Langsung ke konten

Langsung ke daftar isi

Tahiti dan Pencarian akan Firdaus

Tahiti dan Pencarian akan Firdaus

Tahiti dan Pencarian akan Firdaus

Sudah berhari-hari, kapal itu digoyang ke sana kemari oleh Samudra Pasifik. Di bawah terik matahari, para pelayar tanpa letih mengulangi rutin monoton yang sama dan pastilah sudah muak dengan anggur asam, air yang bau, dan makanan yang busuk. Tiba-tiba, terdengar teriakan, ”Daratan! Daratan di sebelah kiri depan!” Di kejauhan sana, puncak sebuah pulau samar-samar terlihat. Beberapa jam kemudian, tak ada keraguan lagi​—sebuah pulau terlihat.

Sejak terlihat oleh orang Eropa, Tahiti bersinonim dengan kata ”firdaus”. Penjelajah asal Prancis abad ke-18 Louis-Antoine de Bougainville, yang memimpin ekspedisi yang diceritakan pada awal artikel ini, belakangan menulis, ”Saya kira saya dibawa ke Taman Eden.” Dua abad kemudian Tahiti senantiasa menarik para pengunjung. Seperti para pendahulu mereka, banyak orang datang mencari firdaus.

Namun, mengapa manusia begitu terpesona oleh impian akan firdaus?
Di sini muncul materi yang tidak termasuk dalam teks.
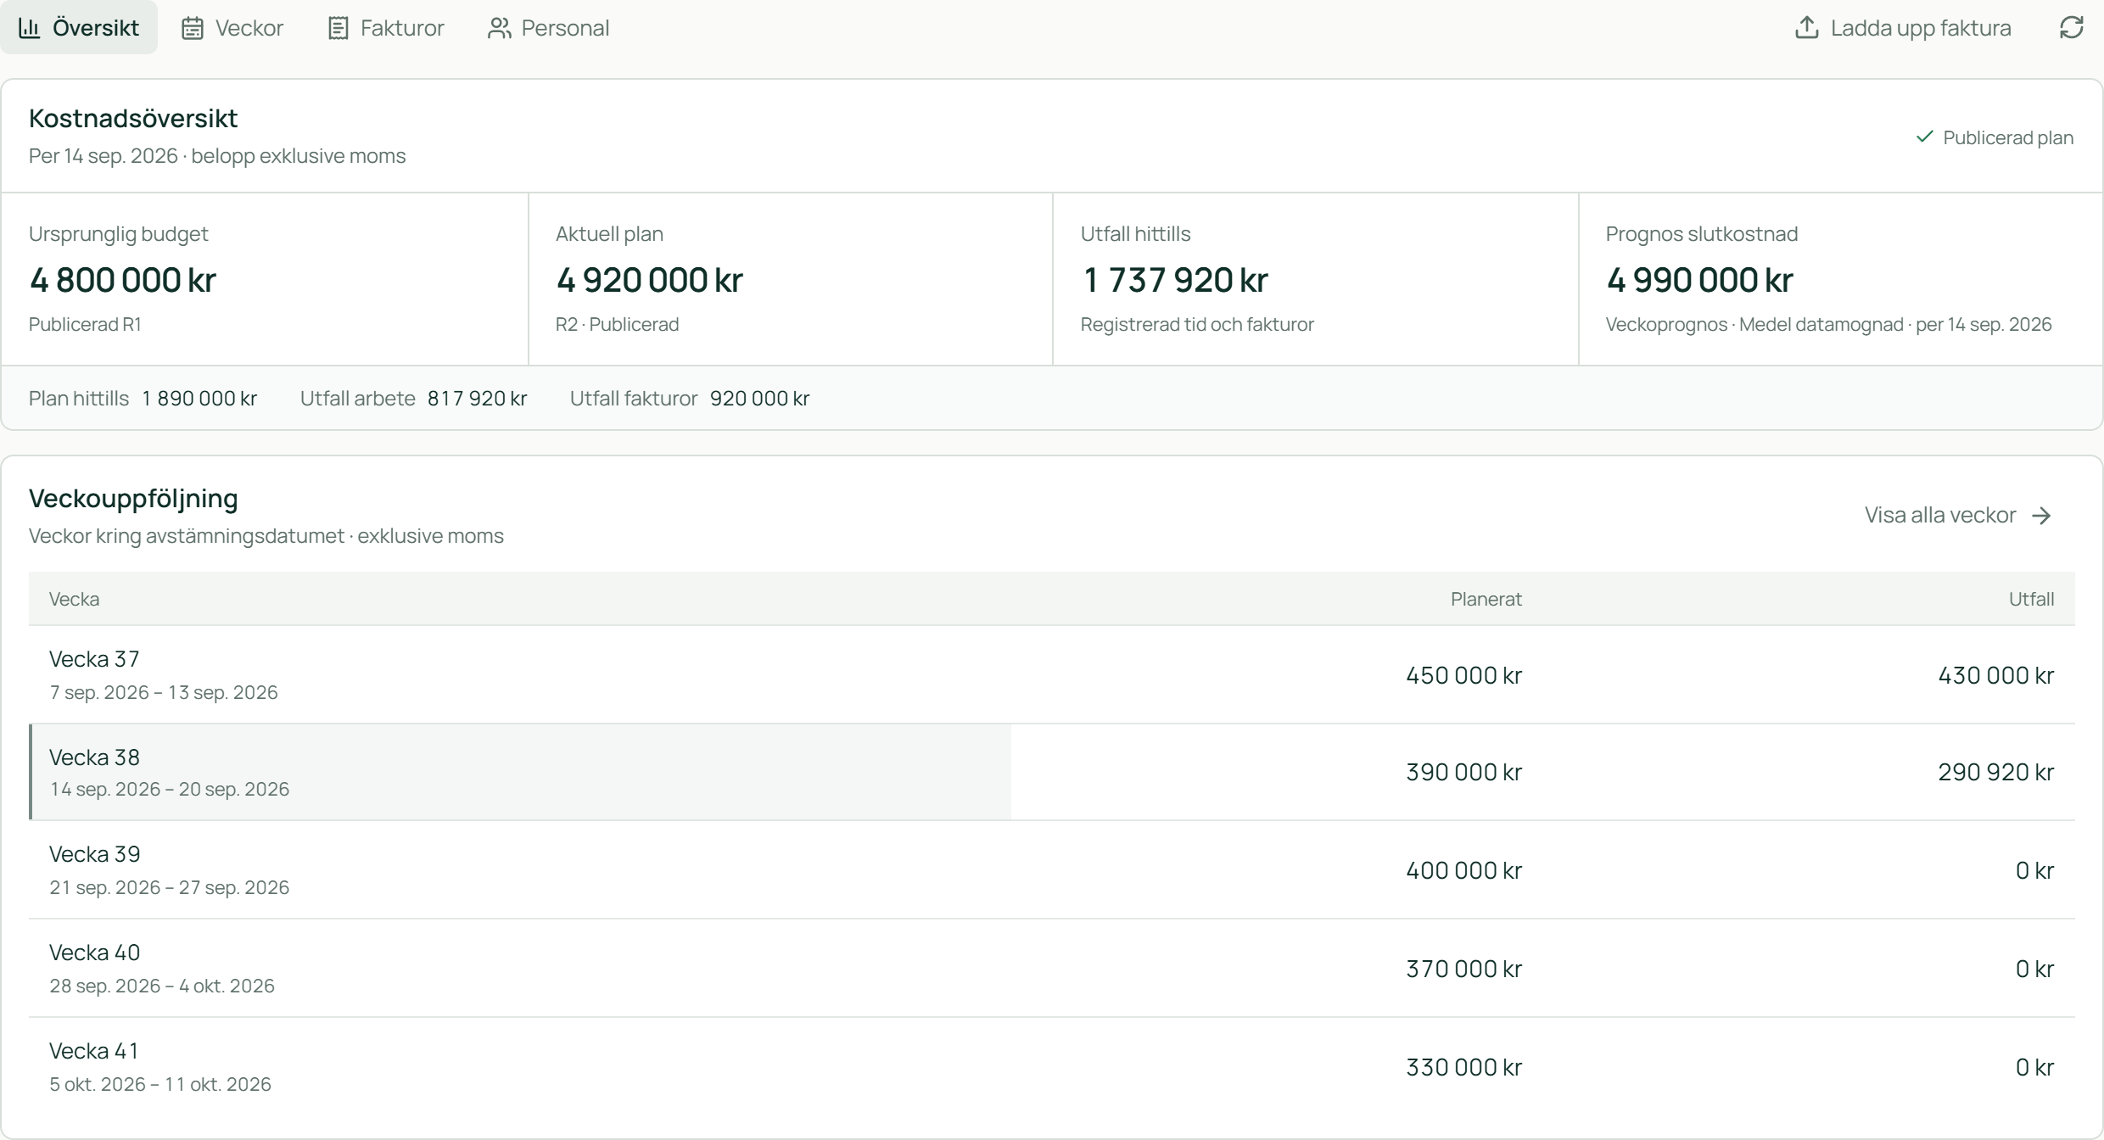Screen dimensions: 2104x1140
Task: Click the Prognos slutkostnad card
Action: 1840,279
Dan, bagaimana Tahiti sampai dipandang sebagai perwujudan dari impian itu? Sebagai jawaban, marilah kita kembali ke awal keberadaan manusia.

Firdaus Hilang

Sungguh beralasan apabila kata ”firdaus” memiliki dampak yang dalam pada diri kita. Jelaslah, kita dibuat untuk hidup di Firdaus! Menurut Alkitab, orang tua kita yang pertama diberkati oleh Allah dengan tempat tinggal yang dilukiskan sebagai ”firdaus”​—taman, atau kebun, yang indah. (Kejadian 2:8) Taman ini tampaknya menempati suatu bagian dari kawasan yang disebut Eden, yang berarti ”Kesenangan”. Meskipun para pakar modern cenderung memandang Eden sebagai mitos, Alkitab menyajikannya sebagai kenyataan sejarah, dengan memberikan petunjuk geografis sehubungan dengan lokasi aslinya. (Kejadian 2:​10-​14) Dua penanda geografis​—Sungai Pisyon dan Sungai Gihon​—tidak dapat dikenali lagi. Jadi, lokasi tepatnya taman itu masih merupakan misteri.

Orang tua pertama kita memberontak melawan Allah dan menghilangkan Firdaus bagi kita semua. (Kejadian 3:​1-​23) Meskipun demikian, manusia tidak dapat menghapuskan hasrat akan firdaus dari hati mereka. Gema catatan Alkitab bahkan telah muncul dalam mitologi di banyak negeri. Misalnya, orang Yunani mengembangkan mitos Zaman Keemasan​—suatu masa ideal manakala umat manusia hidup tanpa problem dan penuh damai.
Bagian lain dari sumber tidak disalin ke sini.